Por ser do mesmo grupo da Land Rover, a Jaguar pode usar a cota dessa marca, que é muito maior (4.800 carros/ano). Mas a Land Rover também está operando com um excedente de cota, na faixa de 157%. A situação da JLR (Jaguar Land Rover) vai mudar quando começar a produção da fábrica em Itatiaia (RJ), pois a cota do grupo aumentará. A Porsche operou abaixo de sua cota. Como se vê, não é fácil vender carros no Brasil – a quantidade de contas necessárias para pagar menos impostos confunde até os principais executivos da indústria.

Essa questão da dupla taxação levou Gandini a sugerir uma dobradinha Abeifa/Anfavea para tentar mudar as regras junto ao governo. Megale não diz nem que sim nem que não: “Toda queda de mercado tem importância para nós. Os carros importados estão com a menor participação desde 2009. Os importados mais baratos foram os primeiros a terem redução em seus volumes e agora os carros de maior valor também começaram a ser afetados”.

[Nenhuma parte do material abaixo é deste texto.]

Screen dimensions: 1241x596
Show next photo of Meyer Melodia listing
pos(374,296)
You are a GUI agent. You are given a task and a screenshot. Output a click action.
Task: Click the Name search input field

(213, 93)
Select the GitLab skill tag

Mas, segundo observadores da indústria, Gandini pode esperar sentado. Megale não vai empunhar nenhuma bandeira pró-importados, pois acredita que o problema do mercado é de confiança: “De forma nenhuma pensamos que só os produtos fabricados no Brasil têm que ser preservados, mas acreditamos que essa situação ruim para os importados vai mudar quando voltar a confiança do consumidor”.

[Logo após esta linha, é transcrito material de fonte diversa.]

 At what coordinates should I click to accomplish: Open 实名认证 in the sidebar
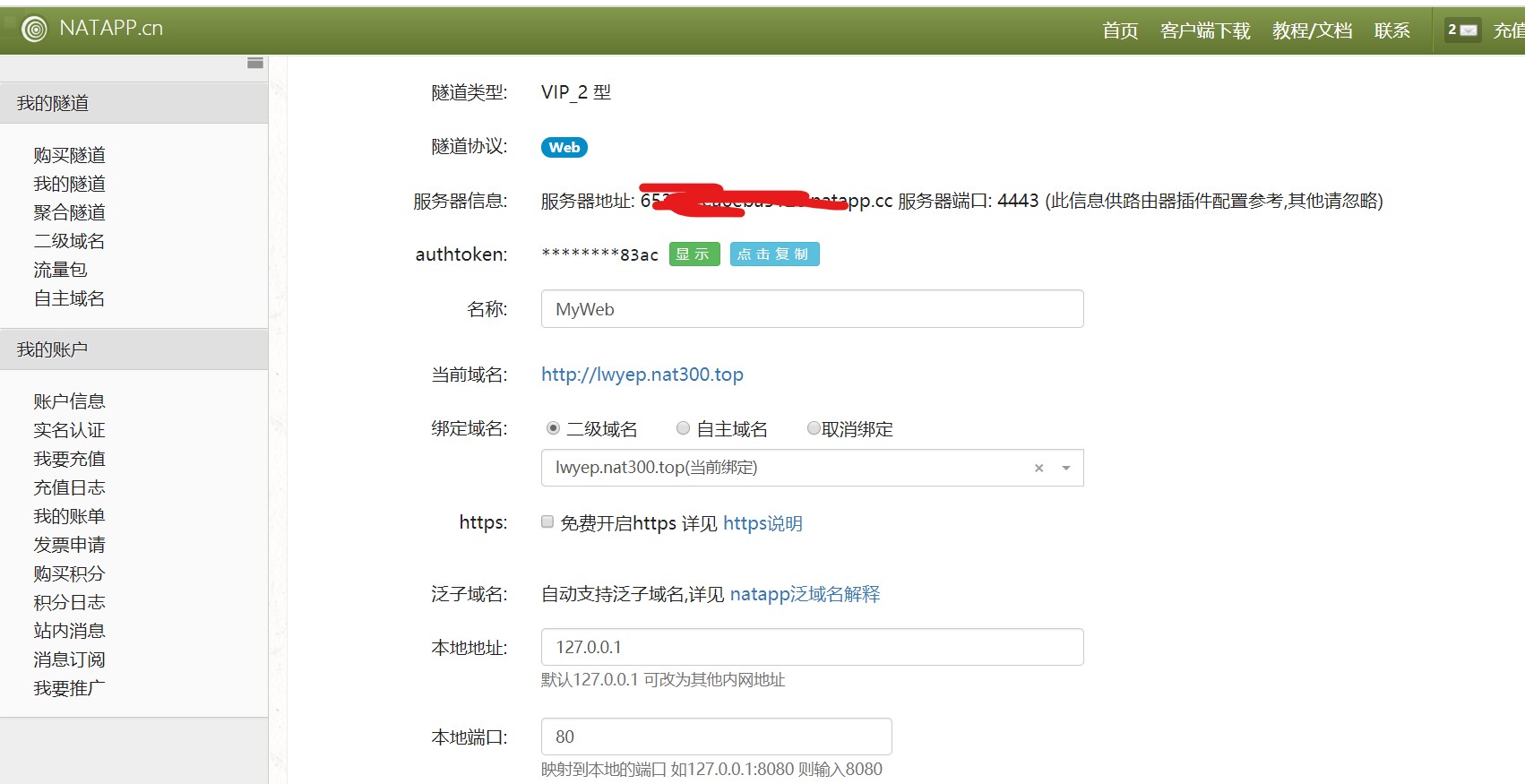click(x=69, y=430)
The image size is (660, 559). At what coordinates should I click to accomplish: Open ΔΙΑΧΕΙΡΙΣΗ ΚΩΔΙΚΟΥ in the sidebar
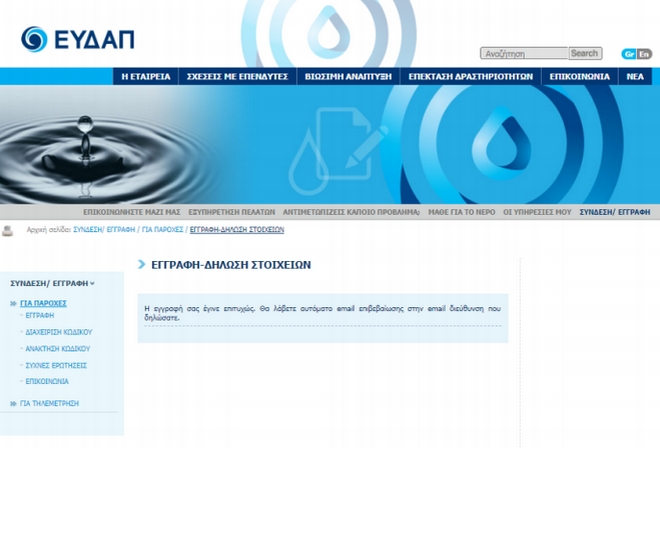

Um exemplo marcante da diferença entre nacionais e importados está na Hyundai. Na Anfavea, a marca é tratada como duas empresas separadas: a Hyundai Brasil (fabricante da família HB20) e a Hyundai Caoa (importadora dos demais carros coreanos). Na soma de ambas, a Hyundai vendeu 2.565 carros a menos este ano em relação a 2015: passou de 63,3 mil para 60,7 mil (-4,2%). Mas, enquanto a Hyundai Caoa recuou 33,7%, a Hyundai Brasil cresceu 3,5%. Com 52,2 mil emplacamentos, contra 50,4 mil registrados há um ano, a Hyundai Brasil foi a única associada da Anfavea que cresceu no período. Não por coincidência, é o único filiado que só trabalha com carros nacionais.

Daí se conclui que os clientes da Jaguar e da Porsche (além dos seis da Ferrari) foram os únicos que ainda não sentiram a crise. Estamos falando de um total de 465 pessoas.